Mit Abschluss des DBA möchte Österreich seine Wirtschaftsbeziehungen mit Island fördern, die Standortattraktivität erhöhen sowie Transparenz und Amtshilfe nach dem OECD-Standard in der steuerlichen Zusammenarbeit erzielen. Chancen können sich in dieser Hinsicht für österreichische Unternehmen vor allem in den Bereichen Maschinen- und Anlagenbau sowie Geothermie und Wasserkraft ergeben. Grundsätzlich entspricht das Abkommen dem OECD-Musterabkommen, dennoch beinhaltet es einige wesentliche Abweichungen:

  • Art 10 – Dividenden. Im Falle von Portfoliodividenden beträgt die Quellensteuer im Staat der auszahlenden Gesellschaft 15%; bei Schachteldividenden mit einer Beteiligungshöhe ab 10% darf die Quellensteuer maximal 5% betragen. Gem Abs3 gelten auch Einkünfte, die nach dem Recht des Ansässigkeitsstaats der Gesellschaft Aktieneinkünften steuerlich gleichgestellt sind, als Dividenden, selbst wenn diese Einkünfte nicht aus Gesellschaftsanteilen stammen. Folglich fallen auch Stiftungszuwendungen gem § 27 Abs 5 Z 7 EStG unter den Dividendenbegriff iSd Art 10.
  • Art 11 – Zinsen. Zinsen dürfen im Gegensatz zum Musterabkommen nur im Ansässigkeitsstaat besteuert werden – der Quellenstaat verzichtet jeweils gänzlich auf sein Besteuerungsrecht.

Um eine Doppelbesteuerung zu vermeiden, kommt in Island die Anrechnungsmethode zur Anwendung. Österreich wendet die Befreiungsmethode unter Progressionsvorbehalt an. Bei Lizenzgebühren und Dividenden wendet auch Österreich grundsätzlich die Anrechnungsmethode an.

Turkmenistan.

Das DBA zwischen Österreich und Turkmenistan soll die Doppelbesteuerung von Einkommen und Vermögen vermeiden und erstmals ab 2017 zur Anwendung kommen. Das Abkommen tritt an die Stelle eines veralteten Abkommens Österreichs mit der UdSSR, das bislang im Verkehr mit Turkmenistan angewendet wurde. Das neue DBA folgt grundsätzlich dem OECD-Musterabkommen aus dem Jahr 1992. Mithilfe des DBA sollen die Wirtschaftsbeziehungen zwischen Österreich und Turkmenistan ausgebaut und der OECD-Standard hinsichtlich steuerlicher Transparenz und Amtshilfe eingeführt werden. Die vom OECD-Muster abweichende Abkommensbestimmung betrifft im Wesentlichen den Dividenden-Artikel.

  • Art 10 – Dividenden. Grundsätzlich darf die Besteuerung im Quellenstaat in Übereinstimmung mit dem Musterabkommen maximal 15% betragen. Ist der Nutzungsberechtigte allerdings eine Gesellschaft (ausgenommen Personengesellschaft) mit einer unmittelbaren Beteiligung von mindestens 25%, hat der Ansässigkeitsstaat des Nutzungsberechtigten das alleinige Besteuerungsrecht.

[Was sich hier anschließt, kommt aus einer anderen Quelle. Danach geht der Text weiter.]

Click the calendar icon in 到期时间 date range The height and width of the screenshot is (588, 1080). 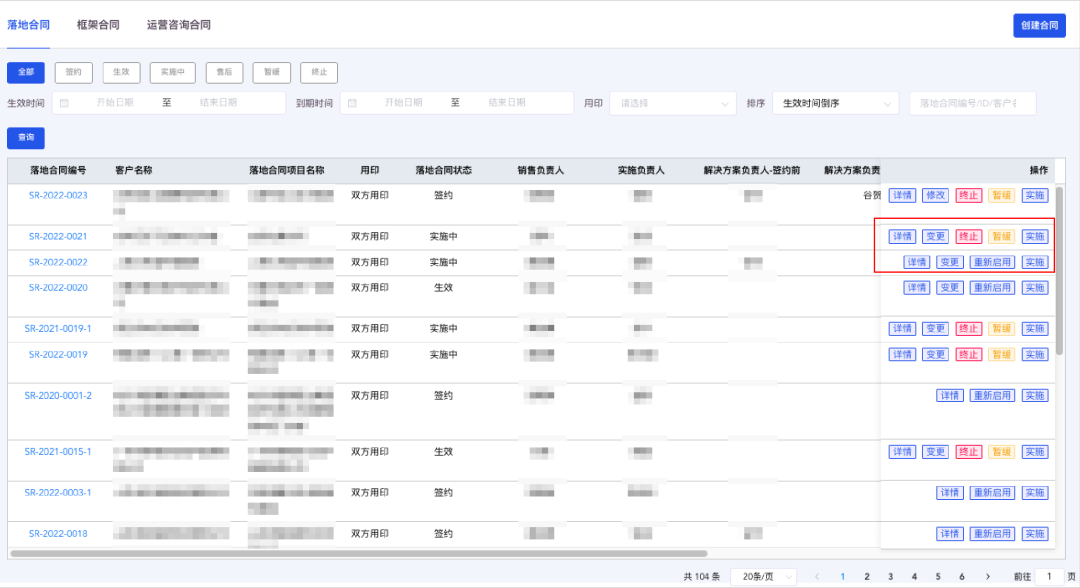point(352,103)
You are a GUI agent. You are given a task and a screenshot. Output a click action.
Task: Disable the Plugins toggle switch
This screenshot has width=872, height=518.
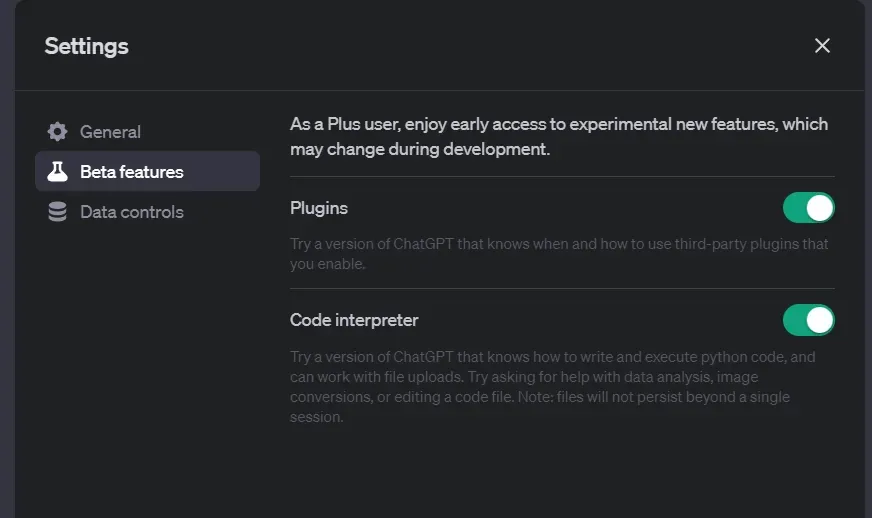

Zur Vermeidung der Doppelbesteuerung bedient sich Österreich grundsätzlich der Anrechnungsmethode. Bei aktiver Geschäftstätigkeit wird für Unternehmensgewinne nach Art 7 aber die Befreiungsmethode mit Progressionsvorbehalt angewendet. Auf Seite Turkmenistans kommt die Anrechnungsmethode zur Anwendung.

Israel.

Ende November hat Österreich durch Finanzminister Schelling mit Israel ein neues DBA abgeschlossen, welches bei Inkrafttreten das alte Abkommen aus dem Jahr 1970 ersetzen soll. Auch hier steht die Verbesserung der Rahmenbedingungen für die wirtschaftlichen Beziehungen zwischen den beiden Ländern im Vordergrund, wobei vor allem die Innovationskraft Israels für ausländische Investoren attraktiv ist. Durch das neue DBA werden zB die relativ hohen Quellensteuersätze reduziert, wovon österreichische Unternehmen etwa bei Dividendenzahlungen ihrer israelischen Tochtergesellschaften profitieren.